▶ **Petunjuk Tugas**
1. Jawab pertanyaan berikut berdasarkan teks tentang APBD NTB 2025.
(a) Siapa Direktur FITRA NTB?
(b) Pada tanggal berapa BPKAD NTB memublikasikan Rancangan APBD?
(c) Dokumen apa saja yang tidak pernah dipublikasikan?
2. Tuliskan ulang tanpa perubahan bagian teks tentang APBD NTB 2025 mulai dari "Mataram (NTBSatu) –" sampai "nihilnya partisipasi publik.".

Mataram (NTBSatu) – Forum Indonesia untuk Transparansi Anggaran (FITRA) NTB menilai, penyusunan APBD Provinsi Nusa Tenggara Barat (NTB) Tahun 2025 dengan kecepatan luar biasa. Jika tahun-tahun sebelumnya, pembahasannya pada November, tahun ini lebih cepat dari biasanya.
Namun, alih-alih mencerminkan perencanaan yang lebih matang, percepatan ini justru menyisakan banyak tanda tanya. Apakah ini untuk kepentingan rakyat atau hanya akal-akalan elit politik menjelang pergantian pemerintahan.
Direktur FITRA NTB, Ramli Ernanda menilai, percepatan pembahasan APBD 2025 bukan karena komitmen terhadap tata kelola yang lebih baik. Melainkan karena dorongan kepentingan politik anggota DPRD periode 2019-2024 yang ingin merampungkan anggaran sebelum masa jabatan mereka berakhir.
Yang lebih mengkhawatirkan, percepatan ini justru beriringan dengan minimnya transparansi dan nihilnya partisipasi publik.
“Cepat saja tidak cukup. Tanpa transparansi dan partisipasi, APBD bisa menjadi alat transaksi politik. Bukan instrumen pembangunan yang berpihak pada rakyat,” tegas Ramli Ernanda.
Ruang Gelap APBD
FITRA NTB mencatat, apabila perbandingannya tahun-tahun sebelumnya, transparansi penyusunan APBD 2025 justru semakin buruk.
Informasi anggaran sengaja mereka tutup, dan membiarkan masyarakat buta terhadap bagaimana daerah mengelola keuangan.
Satu-satunya dokumen yang bisa publik akses, adalah Rancangan APBD (RAPBD). Itu pun baru dipublikasikan oleh Badan Pengelola Keuangan dan Aset Daerah (BPKAD) NTB pada 2 Januari 2025 atau empat bulan setelah pembahasan selesai.
Sementara itu, dokumen KUA-PPAS dan RKPD, yang menjadi landasan utama perencanaan anggaran, tidak pernah dipublikasikan.
“Ini bukan sekadar kelalaian, tapi indikasi kuat bahwa pemerintah sengaja menghilangkan kontrol publik terhadap proses anggaran. Bagaimana mungkin masyarakat bisa mengawasi jika informasi dasar saja tidak tersedia ?,” kritik Ramli.
Hak Istimewa Elite, Rakyat Dikesampingkan
Tidak hanya soal transparansi, proses penyusunan APBD NTB 2025 juga sepenuhnya eksklusif.
Seperti tahun-tahun sebelumnya, masyarakat tidak mendapat ruang sedikit pun untuk berpartisipasi dalam penyusunan anggaran.

▶ **Data**
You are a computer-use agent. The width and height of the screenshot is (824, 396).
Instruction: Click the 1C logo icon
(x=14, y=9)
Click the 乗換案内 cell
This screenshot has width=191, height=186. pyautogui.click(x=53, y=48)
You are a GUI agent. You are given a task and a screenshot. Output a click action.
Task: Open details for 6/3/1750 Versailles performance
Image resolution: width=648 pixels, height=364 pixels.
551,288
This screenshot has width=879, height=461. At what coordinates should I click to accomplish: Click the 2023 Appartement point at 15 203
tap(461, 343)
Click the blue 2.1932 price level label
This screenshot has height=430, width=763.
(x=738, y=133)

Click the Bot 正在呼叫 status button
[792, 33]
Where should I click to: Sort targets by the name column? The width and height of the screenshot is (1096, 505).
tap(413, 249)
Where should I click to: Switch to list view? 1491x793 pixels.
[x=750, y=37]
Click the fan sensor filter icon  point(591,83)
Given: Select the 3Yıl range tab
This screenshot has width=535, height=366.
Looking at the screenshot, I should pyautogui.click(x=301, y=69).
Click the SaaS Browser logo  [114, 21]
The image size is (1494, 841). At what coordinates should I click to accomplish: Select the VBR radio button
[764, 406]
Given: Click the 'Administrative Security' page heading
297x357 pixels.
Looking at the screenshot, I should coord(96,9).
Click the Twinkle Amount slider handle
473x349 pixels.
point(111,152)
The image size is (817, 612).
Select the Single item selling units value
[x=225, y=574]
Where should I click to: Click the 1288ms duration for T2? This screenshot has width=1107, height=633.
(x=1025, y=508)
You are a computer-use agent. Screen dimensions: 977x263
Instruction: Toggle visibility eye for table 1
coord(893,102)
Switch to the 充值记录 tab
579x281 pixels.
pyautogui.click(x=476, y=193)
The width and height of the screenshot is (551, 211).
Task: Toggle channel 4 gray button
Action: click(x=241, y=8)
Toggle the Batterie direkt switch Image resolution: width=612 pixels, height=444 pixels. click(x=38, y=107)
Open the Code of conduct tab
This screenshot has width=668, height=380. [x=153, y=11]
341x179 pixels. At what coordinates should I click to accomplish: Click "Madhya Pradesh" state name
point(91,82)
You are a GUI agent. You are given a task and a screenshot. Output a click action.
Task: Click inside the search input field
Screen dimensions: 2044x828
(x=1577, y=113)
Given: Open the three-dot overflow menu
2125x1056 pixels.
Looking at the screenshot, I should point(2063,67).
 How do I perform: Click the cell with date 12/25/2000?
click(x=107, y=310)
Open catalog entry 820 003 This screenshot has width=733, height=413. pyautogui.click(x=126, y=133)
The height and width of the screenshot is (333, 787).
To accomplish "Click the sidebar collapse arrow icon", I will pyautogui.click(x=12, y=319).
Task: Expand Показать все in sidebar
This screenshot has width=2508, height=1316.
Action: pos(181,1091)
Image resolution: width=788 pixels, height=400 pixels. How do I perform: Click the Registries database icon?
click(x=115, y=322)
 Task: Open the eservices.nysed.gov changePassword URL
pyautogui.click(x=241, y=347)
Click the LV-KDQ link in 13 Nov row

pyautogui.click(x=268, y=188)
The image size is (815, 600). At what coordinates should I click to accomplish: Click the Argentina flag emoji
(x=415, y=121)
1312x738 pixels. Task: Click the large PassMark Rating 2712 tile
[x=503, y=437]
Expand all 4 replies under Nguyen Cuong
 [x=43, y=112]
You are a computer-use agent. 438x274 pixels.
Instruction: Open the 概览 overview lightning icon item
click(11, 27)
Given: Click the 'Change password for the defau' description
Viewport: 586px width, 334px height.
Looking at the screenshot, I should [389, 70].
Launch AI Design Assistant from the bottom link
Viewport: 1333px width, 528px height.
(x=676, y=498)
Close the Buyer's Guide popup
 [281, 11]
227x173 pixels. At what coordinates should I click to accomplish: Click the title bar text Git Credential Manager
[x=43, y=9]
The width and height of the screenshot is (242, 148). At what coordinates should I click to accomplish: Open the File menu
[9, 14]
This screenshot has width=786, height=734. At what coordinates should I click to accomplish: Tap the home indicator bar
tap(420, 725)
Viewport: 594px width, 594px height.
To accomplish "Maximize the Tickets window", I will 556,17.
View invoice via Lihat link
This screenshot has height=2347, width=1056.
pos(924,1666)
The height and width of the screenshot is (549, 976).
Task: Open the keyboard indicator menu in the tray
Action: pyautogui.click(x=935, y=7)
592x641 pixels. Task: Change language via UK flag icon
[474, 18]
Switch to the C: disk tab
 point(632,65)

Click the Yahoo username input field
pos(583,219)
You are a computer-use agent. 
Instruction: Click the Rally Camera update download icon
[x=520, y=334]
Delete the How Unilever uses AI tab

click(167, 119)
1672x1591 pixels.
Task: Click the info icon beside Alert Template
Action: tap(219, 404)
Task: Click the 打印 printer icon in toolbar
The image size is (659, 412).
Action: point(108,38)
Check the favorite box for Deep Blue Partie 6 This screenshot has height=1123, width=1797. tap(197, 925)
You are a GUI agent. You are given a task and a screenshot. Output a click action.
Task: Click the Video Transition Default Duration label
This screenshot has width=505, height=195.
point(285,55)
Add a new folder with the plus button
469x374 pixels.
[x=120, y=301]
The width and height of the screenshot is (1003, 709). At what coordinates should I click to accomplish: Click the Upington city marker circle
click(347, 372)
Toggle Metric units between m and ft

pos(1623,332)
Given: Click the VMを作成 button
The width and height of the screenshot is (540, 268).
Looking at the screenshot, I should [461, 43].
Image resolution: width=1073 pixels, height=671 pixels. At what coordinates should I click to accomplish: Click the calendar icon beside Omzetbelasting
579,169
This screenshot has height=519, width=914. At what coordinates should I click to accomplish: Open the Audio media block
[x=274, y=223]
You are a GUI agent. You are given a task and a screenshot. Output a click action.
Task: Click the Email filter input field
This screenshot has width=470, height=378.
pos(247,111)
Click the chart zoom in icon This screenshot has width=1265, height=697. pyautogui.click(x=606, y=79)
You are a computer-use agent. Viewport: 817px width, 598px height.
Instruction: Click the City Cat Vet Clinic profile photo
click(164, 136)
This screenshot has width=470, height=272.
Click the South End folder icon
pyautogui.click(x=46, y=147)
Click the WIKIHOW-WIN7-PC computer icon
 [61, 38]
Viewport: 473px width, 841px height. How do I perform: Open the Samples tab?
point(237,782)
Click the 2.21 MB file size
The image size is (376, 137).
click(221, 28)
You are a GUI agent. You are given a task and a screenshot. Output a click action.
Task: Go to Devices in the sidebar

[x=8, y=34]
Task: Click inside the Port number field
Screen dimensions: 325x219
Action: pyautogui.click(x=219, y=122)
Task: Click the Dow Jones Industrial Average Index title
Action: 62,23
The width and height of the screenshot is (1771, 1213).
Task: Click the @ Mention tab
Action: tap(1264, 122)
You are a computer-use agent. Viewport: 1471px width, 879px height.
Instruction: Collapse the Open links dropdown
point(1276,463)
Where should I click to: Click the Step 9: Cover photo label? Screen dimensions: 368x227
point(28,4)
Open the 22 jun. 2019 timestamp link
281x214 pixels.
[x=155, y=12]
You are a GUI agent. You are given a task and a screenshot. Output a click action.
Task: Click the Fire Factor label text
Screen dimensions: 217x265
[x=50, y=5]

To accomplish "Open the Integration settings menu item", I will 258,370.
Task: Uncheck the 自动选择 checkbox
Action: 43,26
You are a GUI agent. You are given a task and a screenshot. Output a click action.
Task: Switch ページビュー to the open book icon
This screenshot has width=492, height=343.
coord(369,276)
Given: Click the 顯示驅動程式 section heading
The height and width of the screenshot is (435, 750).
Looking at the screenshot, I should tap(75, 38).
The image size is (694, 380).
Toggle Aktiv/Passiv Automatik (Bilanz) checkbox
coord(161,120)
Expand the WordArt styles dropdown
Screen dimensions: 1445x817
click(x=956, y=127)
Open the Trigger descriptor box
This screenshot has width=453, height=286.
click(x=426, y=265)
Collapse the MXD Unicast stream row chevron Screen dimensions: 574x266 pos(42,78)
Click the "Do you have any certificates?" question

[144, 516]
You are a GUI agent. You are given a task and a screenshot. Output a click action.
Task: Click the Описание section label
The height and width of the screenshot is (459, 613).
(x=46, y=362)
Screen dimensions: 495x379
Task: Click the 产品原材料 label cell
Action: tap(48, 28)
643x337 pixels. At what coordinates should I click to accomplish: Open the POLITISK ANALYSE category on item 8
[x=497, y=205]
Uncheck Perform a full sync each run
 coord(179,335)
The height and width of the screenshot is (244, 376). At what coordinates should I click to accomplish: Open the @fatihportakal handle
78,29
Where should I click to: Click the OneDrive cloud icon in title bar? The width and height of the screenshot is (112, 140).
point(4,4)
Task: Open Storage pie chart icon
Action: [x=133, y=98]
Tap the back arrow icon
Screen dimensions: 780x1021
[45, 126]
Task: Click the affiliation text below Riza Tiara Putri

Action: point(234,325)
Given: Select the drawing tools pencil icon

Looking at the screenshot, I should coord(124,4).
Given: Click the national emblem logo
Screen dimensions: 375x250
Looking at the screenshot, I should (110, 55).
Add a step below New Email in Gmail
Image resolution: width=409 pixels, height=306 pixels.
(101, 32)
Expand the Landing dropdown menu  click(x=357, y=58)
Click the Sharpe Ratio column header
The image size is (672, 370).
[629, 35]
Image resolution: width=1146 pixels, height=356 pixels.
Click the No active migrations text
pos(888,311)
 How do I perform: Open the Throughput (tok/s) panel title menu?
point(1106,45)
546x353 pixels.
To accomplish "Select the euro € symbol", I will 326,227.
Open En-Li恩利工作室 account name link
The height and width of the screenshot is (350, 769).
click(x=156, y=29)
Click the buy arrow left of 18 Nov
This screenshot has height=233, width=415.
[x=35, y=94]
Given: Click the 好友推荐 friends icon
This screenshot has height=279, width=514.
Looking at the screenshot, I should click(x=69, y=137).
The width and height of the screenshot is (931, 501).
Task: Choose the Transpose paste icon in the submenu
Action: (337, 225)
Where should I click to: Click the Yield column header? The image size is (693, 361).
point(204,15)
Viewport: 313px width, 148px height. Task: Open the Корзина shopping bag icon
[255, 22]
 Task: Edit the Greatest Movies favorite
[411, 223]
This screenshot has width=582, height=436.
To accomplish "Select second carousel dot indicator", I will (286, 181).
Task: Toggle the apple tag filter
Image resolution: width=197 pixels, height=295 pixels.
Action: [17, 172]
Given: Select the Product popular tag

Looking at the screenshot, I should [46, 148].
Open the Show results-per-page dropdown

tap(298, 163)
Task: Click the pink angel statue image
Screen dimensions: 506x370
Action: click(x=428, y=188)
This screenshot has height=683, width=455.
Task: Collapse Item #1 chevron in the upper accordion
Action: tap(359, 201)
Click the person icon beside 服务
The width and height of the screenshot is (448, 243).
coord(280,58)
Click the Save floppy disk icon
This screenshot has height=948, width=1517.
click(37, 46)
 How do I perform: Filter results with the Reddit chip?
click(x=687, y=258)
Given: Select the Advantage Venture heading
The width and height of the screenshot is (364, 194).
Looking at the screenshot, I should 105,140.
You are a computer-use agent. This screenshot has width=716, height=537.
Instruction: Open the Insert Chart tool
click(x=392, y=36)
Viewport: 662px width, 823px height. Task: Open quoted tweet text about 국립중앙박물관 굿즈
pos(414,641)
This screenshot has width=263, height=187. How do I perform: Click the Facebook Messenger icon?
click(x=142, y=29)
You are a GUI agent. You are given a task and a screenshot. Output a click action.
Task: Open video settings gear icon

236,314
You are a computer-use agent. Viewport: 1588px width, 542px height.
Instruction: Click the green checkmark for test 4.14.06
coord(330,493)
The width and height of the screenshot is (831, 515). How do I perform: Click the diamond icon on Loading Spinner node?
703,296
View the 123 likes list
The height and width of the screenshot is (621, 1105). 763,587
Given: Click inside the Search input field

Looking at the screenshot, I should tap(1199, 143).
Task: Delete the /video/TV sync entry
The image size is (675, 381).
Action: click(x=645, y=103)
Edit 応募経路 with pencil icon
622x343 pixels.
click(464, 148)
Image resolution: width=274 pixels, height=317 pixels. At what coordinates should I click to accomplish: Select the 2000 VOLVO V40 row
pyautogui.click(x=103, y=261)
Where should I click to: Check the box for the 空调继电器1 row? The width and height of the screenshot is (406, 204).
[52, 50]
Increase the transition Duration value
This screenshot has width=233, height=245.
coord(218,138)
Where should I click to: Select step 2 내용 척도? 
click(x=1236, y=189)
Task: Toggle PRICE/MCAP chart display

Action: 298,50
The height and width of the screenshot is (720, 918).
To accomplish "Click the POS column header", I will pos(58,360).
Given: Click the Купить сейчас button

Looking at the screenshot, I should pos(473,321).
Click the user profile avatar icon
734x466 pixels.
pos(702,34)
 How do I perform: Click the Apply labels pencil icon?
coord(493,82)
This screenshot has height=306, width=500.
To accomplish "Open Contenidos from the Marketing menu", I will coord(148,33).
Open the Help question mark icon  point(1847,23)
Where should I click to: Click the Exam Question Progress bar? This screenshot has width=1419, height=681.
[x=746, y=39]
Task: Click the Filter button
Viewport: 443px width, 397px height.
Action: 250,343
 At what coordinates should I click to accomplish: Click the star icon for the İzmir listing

▶ **Jawaban Tiap Tugas**
1.
(a) Ramli Ernanda.
(b) 2 Januari 2025.
(c) KUA-PPAS dan RKPD.

2.
Mataram (NTBSatu) – Forum Indonesia untuk Transparansi Anggaran (FITRA) NTB menilai, penyusunan APBD Provinsi Nusa Tenggara Barat (NTB) Tahun 2025 dengan kecepatan luar biasa. Jika tahun-tahun sebelumnya, pembahasannya pada November, tahun ini lebih cepat dari biasanya.
Namun, alih-alih mencerminkan perencanaan yang lebih matang, percepatan ini justru menyisakan banyak tanda tanya. Apakah ini untuk kepentingan rakyat atau hanya akal-akalan elit politik menjelang pergantian pemerintahan.
Direktur FITRA NTB, Ramli Ernanda menilai, percepatan pembahasan APBD 2025 bukan karena komitmen terhadap tata kelola yang lebih baik. Melainkan karena dorongan kepentingan politik anggota DPRD periode 2019-2024 yang ingin merampungkan anggaran sebelum masa jabatan mereka berakhir.
Yang lebih mengkhawatirkan, percepatan ini justru beriringan dengan minimnya transparansi dan nihilnya partisipasi publik.